Segundo o professor da Fipecafi, a busca de rentabilidade pelos investidores qualificados, com capacidade para análise de crédito é outro fator que explica o aparecimento regular dos CRAs. “A queda da taxa de juros nas aplicações conservadoras incentiva a busca por ativos de risco. Todo mercado nascente pode acontecer acomodações. O investidor deve estar atento para os riscos de crédito, riscos do emissor e para o risco de liquidez dos créditos de agronegócios”, orientou Paixão.

A emissão da Cheminova teve custo de R$ 1,914 milhão ou 3,83% do total da oferta, sendo que o coordenador líder recebeu R$ 500 mil; a Octante como gestora recebeu R$ 750 mil de comissão de estruturação; a securitizadora recebe R$ 175 mil como comissão de emissão; e advogados e consultores, R$ 268 mil. A CVM recebeu R$ 25 mil pelo registro, e Cetip e/ou BM&FBovespa pelo registro, o valor de R$ 12,1 mil.

No último mês de novembro, a CVM também já havia registrado a conclusão de duas operações de CRA da Eco Securitizadora Direitos de Crédito do Agronegócio, no montante de R$ 25 milhões cada, totalizando R$ 50 milhões, lastreando cédulas de crédito emitidas pela Usina São Francisco (Ufra) a 112,5% do DI, e da Usina Uberaba a 114% do DI, em distribuição que teve como coordenador líder o Banco Votorantim.
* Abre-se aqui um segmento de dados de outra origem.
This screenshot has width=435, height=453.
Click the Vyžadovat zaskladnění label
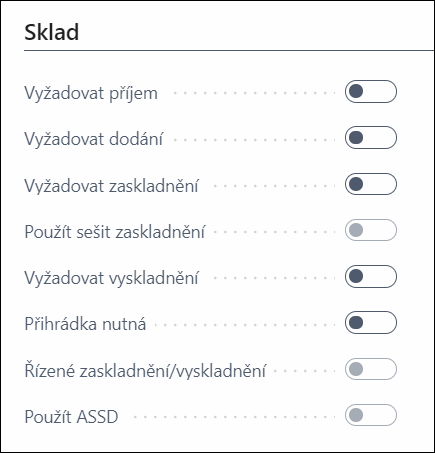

O custo total das emissões ficou em R$ 1,105 milhão, sendo que a comissão de estruturação, coordenação, colocação e garantia firme dos CRAs ficou em R$ 720 mil; a Eco Securtitizadora recebeu R$ 100 mil, o consultor legal ficou com R$ 170 mil, e a Cetip, pelo registro, R$ 4,408 mil .

Potencial imobiliário
Para o sócio da securitizadora RB Capital, Marcelo Michaluá, a emissão de CRIs tem potencial de crescimento nos próximos anos. “Se a gente imaginar que 20% ou 30% da massa que está aplicada em títulos públicos do Tesouro vai sair do CDI, o que estamos vendo hoje é apenas a ponta do iceberg. Uma parte disso irá para investimentos imobiliários e CRIs”, aponta Michaluá.

Outro argumento do executivo é o investimento de R$ 1 trilhão em infraestrutura nos próximos 6 anos, uma média de R$ 185 bilhões por ano, parte desse montante pode combinar CRIs. “Nós, por exemplo, fizemos o projeto do CRI do Porto Seco da Petrobras no Rio Grande do Sul através da securitização de R$ 1 bilhão para um financiamento que muito bem poderia ter sido feito pelo BNDES”, citou.

Na sua visão, o CRI é um instrumento útil de “empacotamento” dos fluxos que estão nos lastros dos setores imobiliários, do agronegócio e de infraestrutura, de forma organizada aos cotistas.